Il y a deux belles scènes dans le dernier film de Christophe Honoré : celle où un père s'adosse à un arbre pour s'adresser au spectateur et raconter le roman familial. Le texte est beau, le mouvement de caméra fluide, la mélancolie règne… L'autre séquence réussie du film est plus tardive : c'est un vieux conte breton qu'Honoré met en images, interrompant avec audace le cours de son récit pour mieux l'éclairer de cette allégorie. Il y est question d'une fille promise à un mariage de raison et qui, le jour de ses noces, voit son mari puis tous les hommes du village mourir à ses pieds, foudroyés alors qu'ils dansaient avec elle.
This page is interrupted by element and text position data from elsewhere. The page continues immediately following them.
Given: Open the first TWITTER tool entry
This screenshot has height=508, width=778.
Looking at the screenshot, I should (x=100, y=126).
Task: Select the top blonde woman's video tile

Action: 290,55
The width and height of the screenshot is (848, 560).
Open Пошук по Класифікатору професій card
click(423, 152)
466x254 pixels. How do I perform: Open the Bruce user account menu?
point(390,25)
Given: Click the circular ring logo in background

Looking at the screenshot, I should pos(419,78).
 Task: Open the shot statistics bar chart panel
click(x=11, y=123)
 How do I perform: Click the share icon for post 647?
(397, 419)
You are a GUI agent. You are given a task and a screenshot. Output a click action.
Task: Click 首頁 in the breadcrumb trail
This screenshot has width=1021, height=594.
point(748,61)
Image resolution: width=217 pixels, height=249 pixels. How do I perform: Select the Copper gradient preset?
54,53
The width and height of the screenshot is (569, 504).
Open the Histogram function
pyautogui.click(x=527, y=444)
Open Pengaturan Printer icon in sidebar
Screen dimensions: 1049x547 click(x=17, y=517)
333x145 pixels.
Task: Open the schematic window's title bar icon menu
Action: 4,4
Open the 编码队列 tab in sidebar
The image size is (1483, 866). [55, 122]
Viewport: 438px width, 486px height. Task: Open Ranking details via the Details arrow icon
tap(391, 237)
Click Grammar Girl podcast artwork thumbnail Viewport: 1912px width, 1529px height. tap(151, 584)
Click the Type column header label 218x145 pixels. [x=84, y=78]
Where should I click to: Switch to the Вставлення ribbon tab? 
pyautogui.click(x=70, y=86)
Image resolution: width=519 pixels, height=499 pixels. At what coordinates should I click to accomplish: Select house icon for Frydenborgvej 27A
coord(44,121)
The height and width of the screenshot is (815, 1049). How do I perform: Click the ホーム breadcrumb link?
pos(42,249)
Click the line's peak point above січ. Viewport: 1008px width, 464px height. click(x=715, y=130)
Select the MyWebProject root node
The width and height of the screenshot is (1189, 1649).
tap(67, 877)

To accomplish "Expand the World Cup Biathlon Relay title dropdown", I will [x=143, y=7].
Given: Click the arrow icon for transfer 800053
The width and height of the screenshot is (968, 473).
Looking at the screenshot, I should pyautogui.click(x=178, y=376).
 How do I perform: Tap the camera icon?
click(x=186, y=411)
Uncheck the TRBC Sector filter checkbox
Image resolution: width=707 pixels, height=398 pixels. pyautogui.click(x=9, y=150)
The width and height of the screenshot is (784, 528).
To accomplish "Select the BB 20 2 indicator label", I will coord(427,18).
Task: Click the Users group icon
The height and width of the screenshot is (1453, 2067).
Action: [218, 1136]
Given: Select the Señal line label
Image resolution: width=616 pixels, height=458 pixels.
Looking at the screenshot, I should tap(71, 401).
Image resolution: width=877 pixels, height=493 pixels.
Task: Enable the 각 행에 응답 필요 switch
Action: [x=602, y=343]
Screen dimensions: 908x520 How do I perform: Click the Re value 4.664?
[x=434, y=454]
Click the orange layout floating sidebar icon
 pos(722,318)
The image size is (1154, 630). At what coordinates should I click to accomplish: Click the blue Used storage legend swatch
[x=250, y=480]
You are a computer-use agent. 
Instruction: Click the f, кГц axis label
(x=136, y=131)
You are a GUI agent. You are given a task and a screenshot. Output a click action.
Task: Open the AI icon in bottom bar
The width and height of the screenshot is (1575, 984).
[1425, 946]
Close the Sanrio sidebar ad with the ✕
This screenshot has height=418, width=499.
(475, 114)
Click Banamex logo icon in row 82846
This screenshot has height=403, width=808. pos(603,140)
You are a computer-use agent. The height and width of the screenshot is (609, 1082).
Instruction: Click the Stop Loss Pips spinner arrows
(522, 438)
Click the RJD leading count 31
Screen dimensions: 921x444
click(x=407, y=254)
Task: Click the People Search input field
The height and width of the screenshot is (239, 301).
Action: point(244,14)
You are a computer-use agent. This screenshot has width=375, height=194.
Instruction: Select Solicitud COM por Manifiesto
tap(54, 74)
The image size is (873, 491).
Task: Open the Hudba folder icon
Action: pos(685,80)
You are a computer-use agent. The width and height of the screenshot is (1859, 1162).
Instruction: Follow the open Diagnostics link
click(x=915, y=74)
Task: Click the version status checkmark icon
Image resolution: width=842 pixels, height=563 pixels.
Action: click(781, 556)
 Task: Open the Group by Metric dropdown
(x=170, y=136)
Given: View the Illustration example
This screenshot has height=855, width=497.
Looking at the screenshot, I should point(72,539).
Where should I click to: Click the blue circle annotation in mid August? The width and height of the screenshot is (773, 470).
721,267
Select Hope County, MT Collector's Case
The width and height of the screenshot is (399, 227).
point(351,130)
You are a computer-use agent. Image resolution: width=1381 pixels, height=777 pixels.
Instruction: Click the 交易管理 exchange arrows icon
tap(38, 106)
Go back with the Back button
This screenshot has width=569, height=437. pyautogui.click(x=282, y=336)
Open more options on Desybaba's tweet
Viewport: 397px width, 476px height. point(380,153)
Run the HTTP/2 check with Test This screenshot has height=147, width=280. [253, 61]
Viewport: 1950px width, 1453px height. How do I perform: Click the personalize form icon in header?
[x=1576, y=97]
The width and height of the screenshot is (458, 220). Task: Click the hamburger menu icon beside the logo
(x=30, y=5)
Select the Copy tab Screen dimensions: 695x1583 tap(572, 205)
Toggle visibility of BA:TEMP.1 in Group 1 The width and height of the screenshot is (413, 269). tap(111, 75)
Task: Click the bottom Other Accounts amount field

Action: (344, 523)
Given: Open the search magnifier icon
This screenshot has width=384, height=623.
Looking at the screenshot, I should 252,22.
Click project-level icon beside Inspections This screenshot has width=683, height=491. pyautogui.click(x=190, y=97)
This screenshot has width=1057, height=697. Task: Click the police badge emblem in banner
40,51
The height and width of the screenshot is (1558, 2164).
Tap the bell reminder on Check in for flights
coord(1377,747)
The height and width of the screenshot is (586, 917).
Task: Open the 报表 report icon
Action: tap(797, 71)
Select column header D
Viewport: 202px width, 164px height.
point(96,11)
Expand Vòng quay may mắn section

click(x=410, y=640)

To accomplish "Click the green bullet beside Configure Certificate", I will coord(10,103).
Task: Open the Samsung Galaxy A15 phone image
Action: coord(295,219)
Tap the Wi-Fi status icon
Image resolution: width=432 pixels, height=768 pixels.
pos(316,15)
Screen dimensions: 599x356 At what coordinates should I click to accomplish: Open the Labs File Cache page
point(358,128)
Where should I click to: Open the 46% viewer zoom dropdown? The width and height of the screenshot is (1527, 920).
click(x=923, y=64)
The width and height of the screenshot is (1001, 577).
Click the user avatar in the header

L'héroïne du film, Léna (Chiara Mastroianni), est elle aussi contrainte par les désirs qui l'entourent et lui dictent sa conduite et va chercher maladroitement à s'en échapper, pour assumer son statut de mère libre et de femme indépendante. Le discours d'Honoré est bien rodé, mais ce discours est un spectre qui ne s'incarne jamais à travers les plans. Honoré pense que la force de ce qu'il dit l'exonère de ce qui est tout de même le métier premier d'un cinéaste : sa réalisation à l'écran. Un dialogue ici se fait forcément autour d'une table ou dans un lit, on rumine ses états d'âme en marchant seule dans les champs ou dans une rue la nuit… Ce cinéma-là frappe par son anachronisme : Honoré est un cinéaste des années 90 égaré dans le XXIe siècle, labourant des terres rendues arides par plus brillant que lui (Desplechin, pour ne pas le nommer).